Various Kiwi Graveyard Interpretations
Much more entertaining is Capital Kaos (Jayrem), a compilation of the Wellington punk fests this year and featuring lots of Wellington bands, and a smattering of others (including Auckland’s No Tag). Recording quality ain’t good (whaddya expect?), and most of the time the blunk rants are unintentionally funny. A lot of it’s bad and largely uninventive (musically), but it achieves its aims: a rough-as-guts ragey sampler of some of NZ’s new punk bands.
Flesh D-Vice, one of the Wellington bands on Kapital Kaos, have released their own EP, 12” Of Hard Flesh (Jayrem). Well recorded, tight and heavy, this release shows that, if nothing else, NZ can produce bands of this type at least as well as Britain. Titles like ‘Kill That Girl’ and the obvious connotation of the title beg the question: Is this band the product of Catholic upbringing?

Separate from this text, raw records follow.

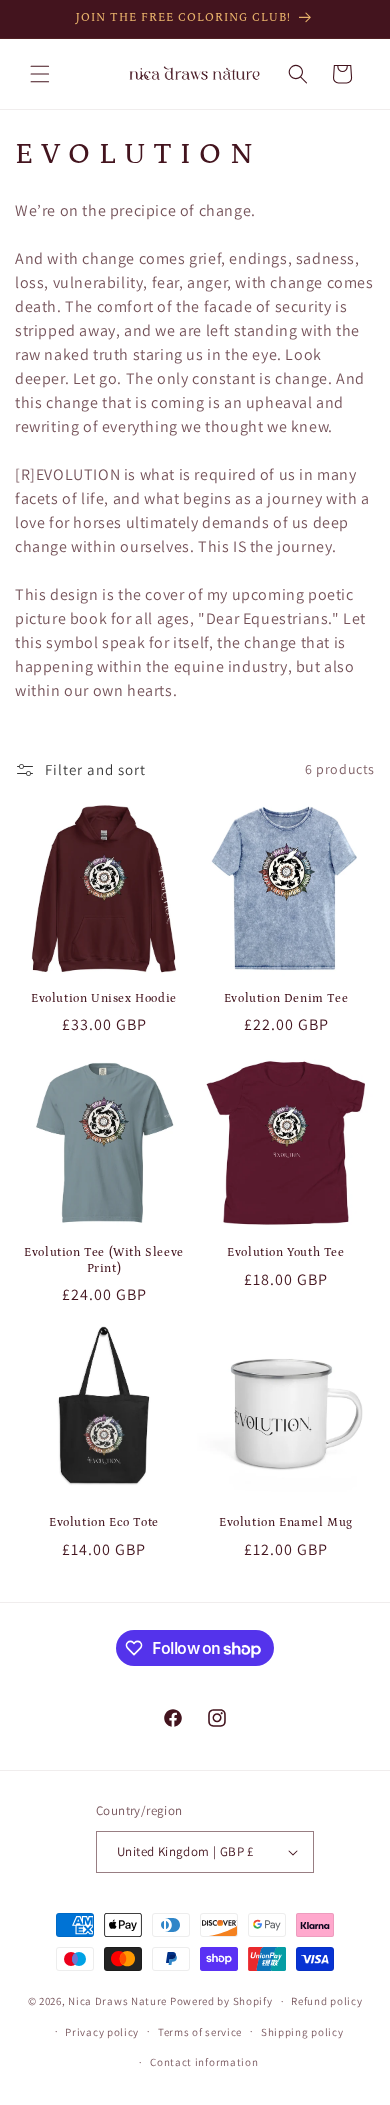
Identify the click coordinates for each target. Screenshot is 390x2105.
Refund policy (326, 2001)
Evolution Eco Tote (104, 1522)
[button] (40, 74)
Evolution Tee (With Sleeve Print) (104, 1260)
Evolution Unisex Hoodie (104, 998)
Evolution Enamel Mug (286, 1522)
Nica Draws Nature (117, 2001)
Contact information (204, 2062)
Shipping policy (302, 2032)
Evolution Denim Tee (286, 998)
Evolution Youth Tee (285, 1252)
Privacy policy (102, 2032)
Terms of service (200, 2032)
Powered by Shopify (221, 2001)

This one will sell and sell.
Diatribe, the band on the soundtrack to Patu, have a real summer sound in Too Lazy (Warrior), an EP’s worth blend of soul, ska and reggae. Nothing too heavy, striking or radical. It is catchy, danceable and feels just right.
Did I hear someone whisper Invercargill? Say Yes To Apes appears to come from there. Who’s That? (Flying Nun) is so many snatches of pseudo-Dunedin Velvets mutated portastudio sound that it’s all quite difficult to get a grip upon, but the mixture is inventive, and I feel I’ll grow fond of this dreamy, eclectic EP.
The best berry on the branch, though, is Marie And The Atom’s Yellow Read Aloud (Flying Nun) which, despite its cover artwork pretensions, is just packed with a spare intensity and loads of atmosphere. This music casts a spell, and while staying refreshingly away from the smell of rock is quite unselfconscious about its choice of ambient and experimental form and instrumentation from classical, jazz and country backgrounds. A gem of a record – making the best use of banjos and violins that I’ve heard in ages – the only pity is its brevity. Listen especially to the haunting ‘Isol’.